A centralized energy grid is a network of energy generated by generators, high-voltage transmission lines, and low-voltage transmission lines that transmit electricity over long distances to power the nation’s lifeblood and economy.
As the world becomes more and more reliant on electrification, the aging grid is under enormous pressure. Electricity peaks during peak demand periods are becoming more common, as are power outages in India and Africa due to insufficient capacity and infrastructure failures.
Energy Storage Systems (ESS) keep modern grids stable by capturing and storing renewable energy sources such as wind and solar. By alleviating the intermittency issues faced by renewable energy sources, the most efficient energy storage can help remove barriers that have historically hindered greater adoption of wind and solar resources.

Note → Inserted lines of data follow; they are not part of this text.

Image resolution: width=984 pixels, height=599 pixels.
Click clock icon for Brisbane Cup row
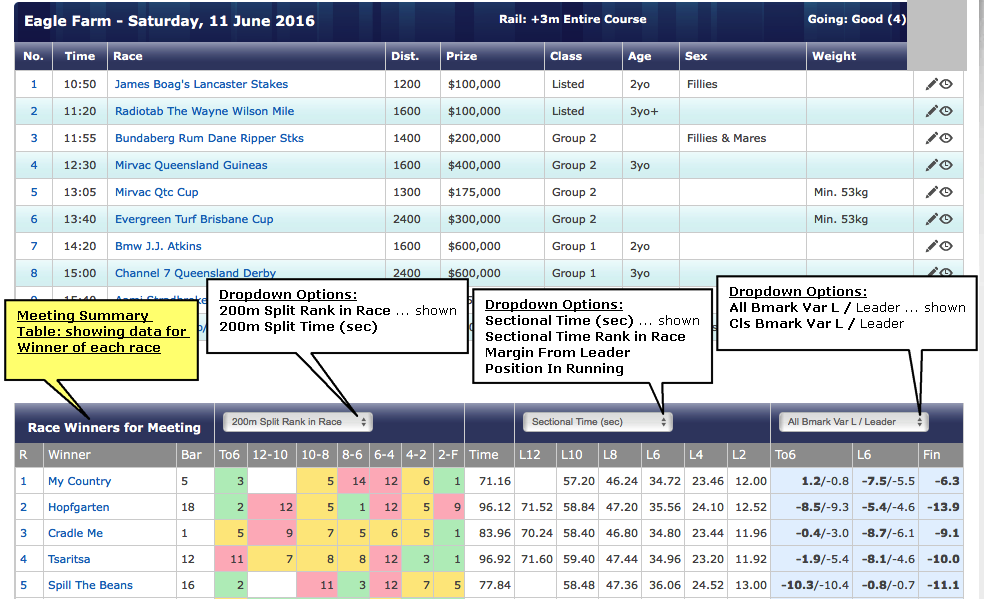point(946,220)
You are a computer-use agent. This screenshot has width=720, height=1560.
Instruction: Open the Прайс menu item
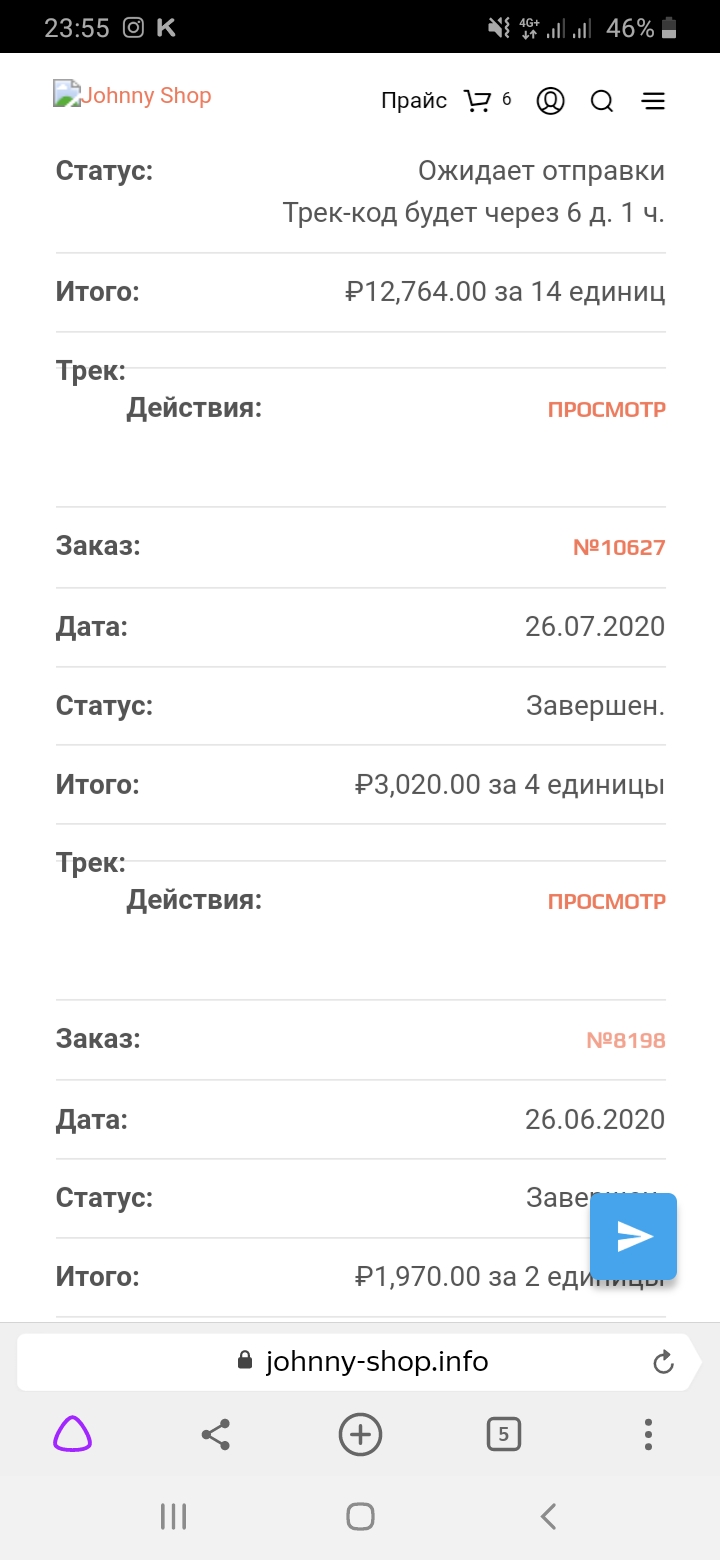[414, 100]
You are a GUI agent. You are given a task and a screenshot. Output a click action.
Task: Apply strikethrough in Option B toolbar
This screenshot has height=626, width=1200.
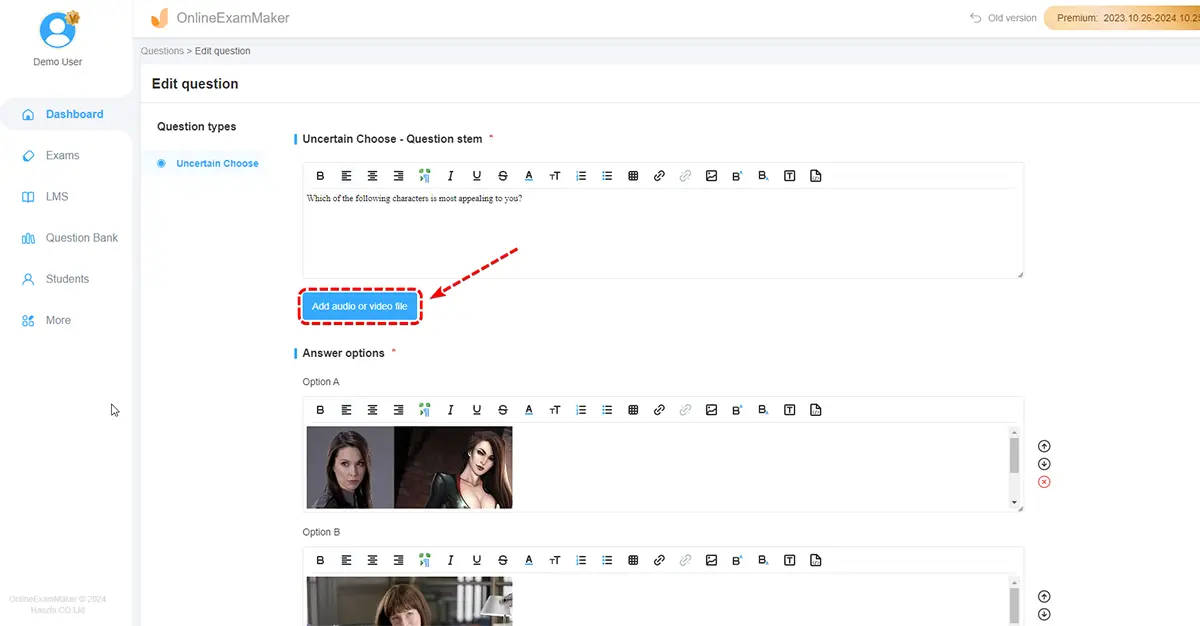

This makes it possible to supply power to all users and applications at all times, including charging electric vehicles and powering buildings, hospitals and schools. ESS can not only support grids operating during peak hours, but also maintain existing grid infrastructure without the risk of grid overload and collapse.
1. Energy storage systems effectively facilitate the integration of renewable resources in mainstream energy production
In recent years, energy storage and ESS have become a global focus, driven by the expected penetration of electric vehicles (EVs) and other electrification technologies. ESS renewable energy storage systems will support the growth of electric vehicles while also serving as a key application for secondary battery life.
ESS captures and stores energy, primarily provided by distributed variable renewable energy, not only for the environment, but also for populations in developed and underdeveloped countries, where electrification is used to drive business and sustain life.
Energy storage systems not only store energy for use during peak loads when energy demand is low, but also enable future grid operations without requiring trillions of dollars of investment to expand transmission lines or build new air-polluting fossil-fuel power plants.
2. Powering the future with ESS renewable energy reserves
In 2017 and 2018, renewable energy contributed 18.1% and 26% to world energy consumption and power generation, respectively. Of this energy consumption, 7.5% comes from conventional biomass, 4.2% from heat (non-biomass), 1% from biofuels for transportation, 3.6% from hydropower, 2% from wind, solar, biomass, geothermal and ocean energy.
The need for a sustainable energy future is driving more variable renewable energy storage into the grid, which in turn is accelerating the adoption of hybrid energy storage technologies to help maximize grid resilience.
The energy storage market is forecast to grow rapidly in the coming decades, driven by the expected penetration of electric vehicles (EVs) and other electrification technologies. Investment in new energy storage is expected to skyrocket by $620 billion over the next two decades.
By 2030, 65% of the new storage capacity is expected to be used to connect various ESS renewable energy storage to the grid and provide various grid services, 30% to support residential, commercial and industrial facilities, 5% to use to support EV infrastructure.